State the number of lines in the records underneath where the word "agent" turns up, and say nothing else.
*** DATA ***
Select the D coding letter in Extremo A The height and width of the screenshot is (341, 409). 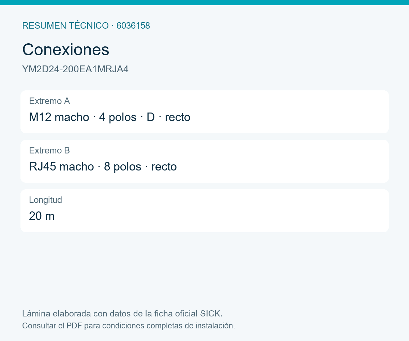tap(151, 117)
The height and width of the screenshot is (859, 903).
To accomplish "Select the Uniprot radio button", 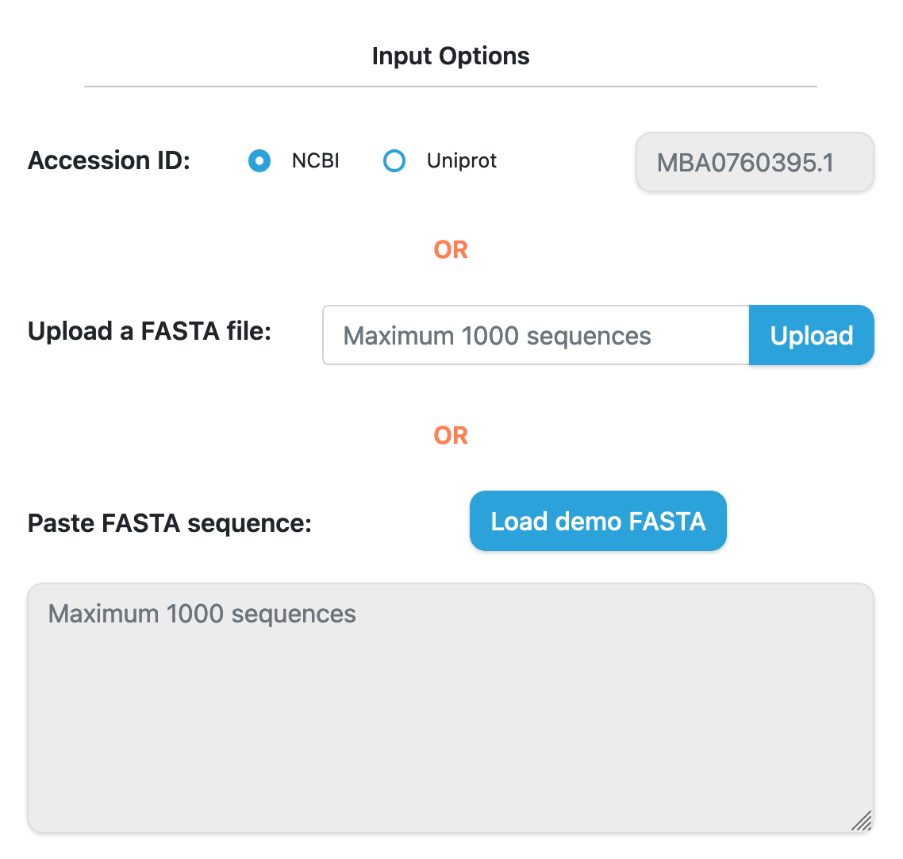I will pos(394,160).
*** End of DATA ***
*** DATA ***
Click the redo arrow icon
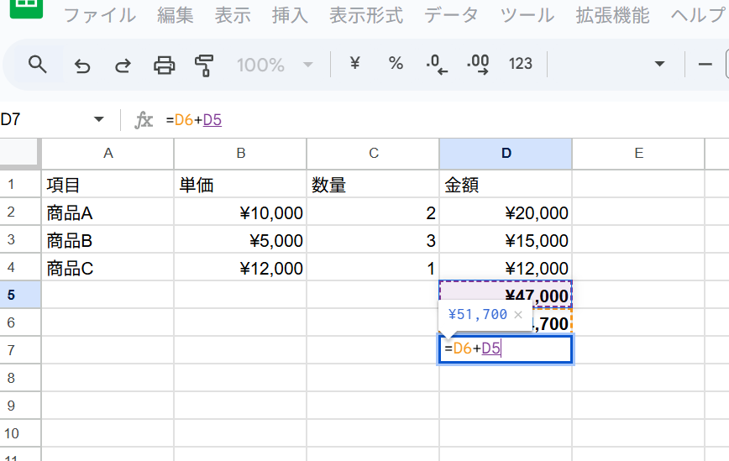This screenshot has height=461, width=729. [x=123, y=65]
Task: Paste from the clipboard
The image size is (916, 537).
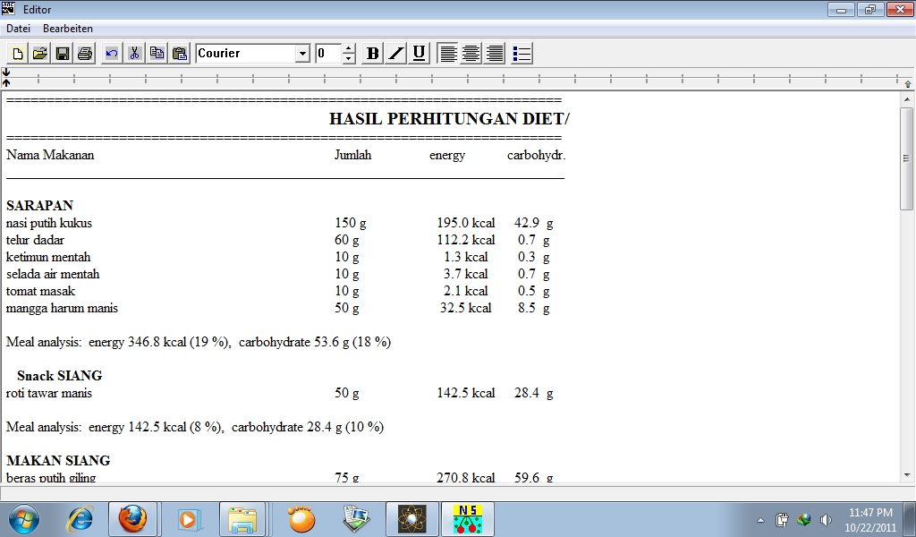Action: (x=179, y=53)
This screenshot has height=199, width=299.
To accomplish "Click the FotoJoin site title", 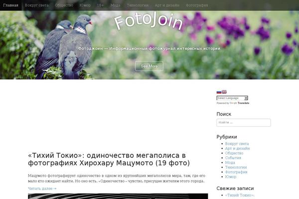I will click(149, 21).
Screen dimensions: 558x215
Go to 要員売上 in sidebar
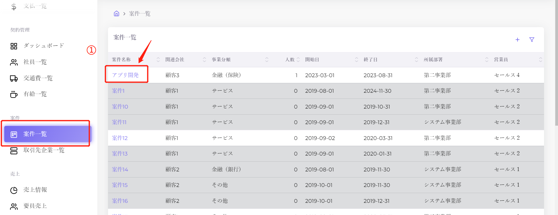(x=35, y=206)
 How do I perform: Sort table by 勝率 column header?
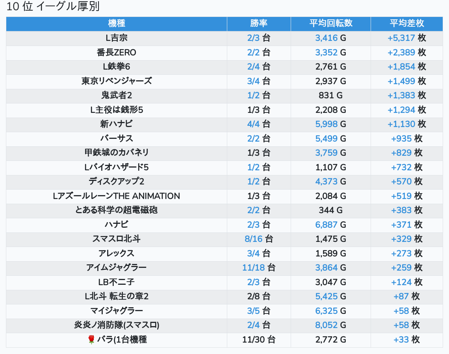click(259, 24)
*** End of DATA ***
*** DATA ***
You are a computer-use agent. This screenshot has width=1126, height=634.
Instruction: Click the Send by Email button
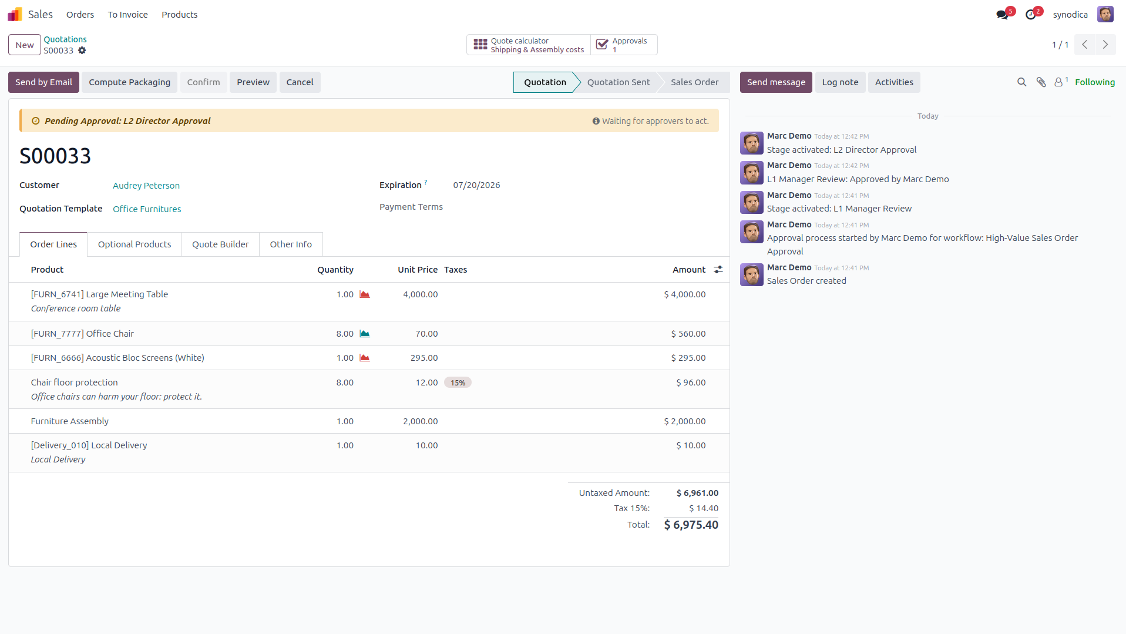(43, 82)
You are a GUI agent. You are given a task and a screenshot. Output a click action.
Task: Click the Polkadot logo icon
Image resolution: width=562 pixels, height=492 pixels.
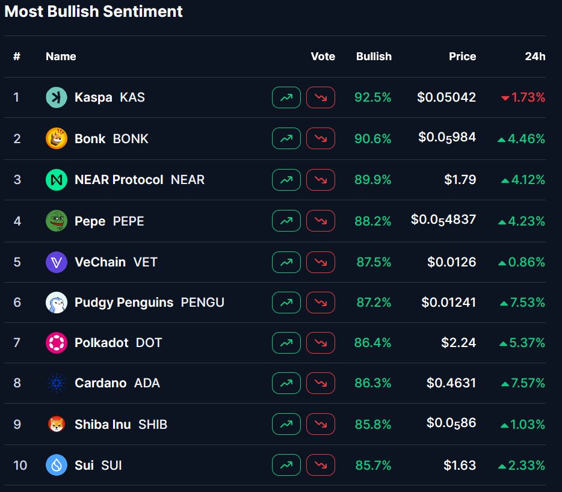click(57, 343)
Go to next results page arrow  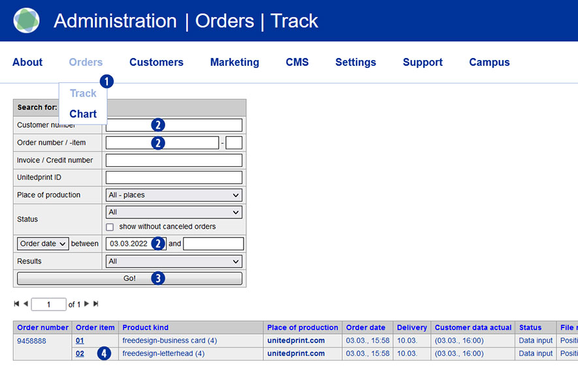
*** End of DATA ***
- [WRITTEN RESPONSE]: 2